Profile
INRIA is a French public-sector scientific and technological institute operating under the dual authority
of the Ministry of Research and the Ministry of Industry.
INRIA’s missions are “to undertake basic and applied research, to design experimental systems, to ensure technology and knowledge transfer, to organize international scientific exchanges, to carry out scientific assessments, and to contribute to standardization”.
The research carried out at INRIA brings together experts from the fields of computer science and applied
mathematics. INRIA gathers in its premises around 3,200 persons including 2,400 scientists, many of
which belong to partner organizations (CNRS, industrial labs, universities). A large number of INRIA
senior researchers are involved in teaching and their PhD students (about 800) prepare their thesis within
the different INRIA research projects (over 100).
Industrial relations are strategic for INRIA: numerous industrial partners, French or foreign, contract
with the Institute for collaborative research.

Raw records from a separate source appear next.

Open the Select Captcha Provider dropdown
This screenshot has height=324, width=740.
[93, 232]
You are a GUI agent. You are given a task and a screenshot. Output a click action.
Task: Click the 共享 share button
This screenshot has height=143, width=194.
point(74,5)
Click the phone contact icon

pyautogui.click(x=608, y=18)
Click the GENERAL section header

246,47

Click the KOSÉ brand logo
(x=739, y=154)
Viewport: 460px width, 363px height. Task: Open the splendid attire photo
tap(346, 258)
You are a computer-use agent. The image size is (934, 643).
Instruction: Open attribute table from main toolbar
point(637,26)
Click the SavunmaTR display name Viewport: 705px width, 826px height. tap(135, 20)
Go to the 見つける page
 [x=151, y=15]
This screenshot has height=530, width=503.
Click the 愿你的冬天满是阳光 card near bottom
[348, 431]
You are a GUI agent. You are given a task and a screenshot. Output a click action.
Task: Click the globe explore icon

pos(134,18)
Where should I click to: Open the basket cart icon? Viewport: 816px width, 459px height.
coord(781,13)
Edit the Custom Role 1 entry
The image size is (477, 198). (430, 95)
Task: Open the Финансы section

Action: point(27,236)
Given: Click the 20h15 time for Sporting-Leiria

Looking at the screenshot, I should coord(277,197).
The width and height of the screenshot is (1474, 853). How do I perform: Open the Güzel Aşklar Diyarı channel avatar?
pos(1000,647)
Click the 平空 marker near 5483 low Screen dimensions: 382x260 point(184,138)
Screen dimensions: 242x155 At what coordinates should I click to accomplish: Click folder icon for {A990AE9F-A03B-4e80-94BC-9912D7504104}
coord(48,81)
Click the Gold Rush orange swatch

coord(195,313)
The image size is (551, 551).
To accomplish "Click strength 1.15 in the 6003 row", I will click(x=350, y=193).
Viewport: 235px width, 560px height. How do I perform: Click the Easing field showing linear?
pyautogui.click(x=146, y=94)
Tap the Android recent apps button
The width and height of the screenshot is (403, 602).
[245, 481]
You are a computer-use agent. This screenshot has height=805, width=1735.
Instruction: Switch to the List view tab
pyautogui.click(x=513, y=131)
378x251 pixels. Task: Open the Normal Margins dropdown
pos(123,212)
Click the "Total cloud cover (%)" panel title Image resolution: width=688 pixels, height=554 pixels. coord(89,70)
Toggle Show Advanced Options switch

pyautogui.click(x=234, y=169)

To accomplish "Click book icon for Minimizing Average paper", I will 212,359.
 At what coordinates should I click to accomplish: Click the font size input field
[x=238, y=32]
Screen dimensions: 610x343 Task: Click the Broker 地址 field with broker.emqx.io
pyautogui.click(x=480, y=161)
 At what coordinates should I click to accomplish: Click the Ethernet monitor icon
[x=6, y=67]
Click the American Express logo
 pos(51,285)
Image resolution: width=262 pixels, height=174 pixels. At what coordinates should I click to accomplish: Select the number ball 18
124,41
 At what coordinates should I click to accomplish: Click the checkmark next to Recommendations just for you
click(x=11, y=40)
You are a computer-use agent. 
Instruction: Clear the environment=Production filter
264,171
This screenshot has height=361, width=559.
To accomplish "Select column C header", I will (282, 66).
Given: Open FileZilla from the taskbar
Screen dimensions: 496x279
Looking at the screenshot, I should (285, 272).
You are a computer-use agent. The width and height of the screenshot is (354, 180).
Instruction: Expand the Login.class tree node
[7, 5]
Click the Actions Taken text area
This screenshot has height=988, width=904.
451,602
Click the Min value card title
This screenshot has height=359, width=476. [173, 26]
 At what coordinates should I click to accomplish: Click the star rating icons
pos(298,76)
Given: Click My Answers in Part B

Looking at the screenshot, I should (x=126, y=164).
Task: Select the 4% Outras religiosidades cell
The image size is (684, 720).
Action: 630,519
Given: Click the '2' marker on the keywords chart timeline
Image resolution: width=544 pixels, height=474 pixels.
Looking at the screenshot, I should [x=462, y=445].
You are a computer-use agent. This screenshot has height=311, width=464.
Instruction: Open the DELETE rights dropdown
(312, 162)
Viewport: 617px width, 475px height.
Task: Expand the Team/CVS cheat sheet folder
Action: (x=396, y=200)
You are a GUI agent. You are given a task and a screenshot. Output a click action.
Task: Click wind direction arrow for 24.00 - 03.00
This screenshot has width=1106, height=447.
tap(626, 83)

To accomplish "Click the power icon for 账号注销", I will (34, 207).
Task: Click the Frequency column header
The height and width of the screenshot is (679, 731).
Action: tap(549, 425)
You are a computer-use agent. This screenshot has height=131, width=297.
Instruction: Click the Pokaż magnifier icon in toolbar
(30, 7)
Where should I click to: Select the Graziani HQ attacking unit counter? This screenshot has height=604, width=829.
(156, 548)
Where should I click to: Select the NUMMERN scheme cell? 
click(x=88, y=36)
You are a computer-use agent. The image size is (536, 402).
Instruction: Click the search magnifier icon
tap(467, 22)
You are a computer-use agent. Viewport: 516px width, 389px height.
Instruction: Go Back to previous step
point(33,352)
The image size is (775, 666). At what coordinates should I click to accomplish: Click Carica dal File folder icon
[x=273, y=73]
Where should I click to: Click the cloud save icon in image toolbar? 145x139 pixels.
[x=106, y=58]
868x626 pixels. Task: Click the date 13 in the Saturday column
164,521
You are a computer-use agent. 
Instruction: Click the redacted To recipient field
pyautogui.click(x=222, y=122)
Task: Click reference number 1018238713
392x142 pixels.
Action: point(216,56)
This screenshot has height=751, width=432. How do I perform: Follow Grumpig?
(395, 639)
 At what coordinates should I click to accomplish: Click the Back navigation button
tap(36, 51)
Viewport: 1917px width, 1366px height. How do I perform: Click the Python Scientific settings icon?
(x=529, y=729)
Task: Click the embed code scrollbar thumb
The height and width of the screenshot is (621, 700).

INRIA is a member of ERCIM EEIG, the European Research Consortium for Computer Science and
Mathematics. Outside Europe, INRIA also has a significant activity: it has created joint research laboratories
(in Russia and China), signed cooperation agreements (with NSF, India, Brazil, etc.) and promotes
intensive scientific exchanges.
Fields of expertise
The research team involved in the MOBIUS project spans over three INRIA research teams (EVEREST
at INRIA Sophia Antipolis, LANDE at IRISA, and PARSIFAL at INRIA Futurs) resulting in a unique
blend of competences in the areas of security, Proof Carrying Code, type-based and logic-based analysis
of programs, and formal methods.
The
Everest research team aims at ensuring system security for mobile applications. Its work
concentrates on the development and validation of secure software, both at platform and application
level. Its privileged application domains are small, trusted and portable devices, their operating systems
and the applications running on these devices. The team most recent work includes the development
of the verification environment JACK, the design of type systems (information flow type systems) and
logical verification methods (weakest precondition calculi) for low-level languages, and the study of proofpreserving
and type-preserving compilers.
The
Lande research team has a long-standing expertise in static program analysis and verification.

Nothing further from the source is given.